ZIPIT limits to drive illegal forex dealers into cash transactions
The country’s parallel foreign currency exchange market is likely to be dominated by cash transactions, following the introduction of ZIPIT limits by the Reserve Bank of Zimbabwe (RBZ) this week, which makes it less attractive for players to transact electronically.
ZIPIT (ZIMSWITCH Instant Payment Interchange Technology) is a platform that enables instant inter-bank funds transfers between ZIMSWITCH member institutions – banks and wallets connected to the network.

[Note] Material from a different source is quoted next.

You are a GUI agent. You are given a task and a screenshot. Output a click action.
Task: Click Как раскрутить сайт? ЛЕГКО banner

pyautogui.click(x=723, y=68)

Forex dealers have been utilising the platform, which monetary authorities say has been difficult to monitor, to buy hard currency from their customers.
Transaction limits were all along pegged at ZWL$100 000 a day and ZWL $3 million a month until Thursday when the RBZ’s Financial Intelligence Unit (FIU) reviewed them downwards.
ZIPIT transactions are now limited to a total ZWL$$20 000 a day and ZWL$100 000 a month, a move the central bank argues is aimed at stopping large transactions on the foreign exchange black market.
The new directive by the apex bank comes hard on the heels of the recent freezing of mobile money agent accounts also fingered in the illegal foreign currency deals.
One forex dealer in Bulawayo told CITE they had fallen on hard times, adding the tumbling of rates could not be ruled out.
“Rates will fall; we can’t work at this limit,” he said.
Currently, US$1 is equivalent to ZWL 41 or more in cash and ZWL$53 or more electronically depending with dealers.
A fall in electronic rates will mean traders will prefer cash instead, driving the country back into a cash economy, considering much of the activity is in the informal sector.
Morris Mpala, a business analyst and managing director for MOB Capital, a microfinance institution, said forex dealers will remain in place despite the new development.
“The market (parallel) will go underground and mutate into a black market with no traceable lines,” he said.
“The reason being the official interbank market is not attractive for those with foreign currency.
He said the government-fixed exchange rate of US$1: ZWL 25 against was less competitive compared to rates on the black market.
“The premium on cash transactions will go up and more trade will be conducted over that front,” said Mpala.
He added there could now be a premium to accommodate the delays in getting value for cash for those that would want to use the traditional route of using bank RTGS.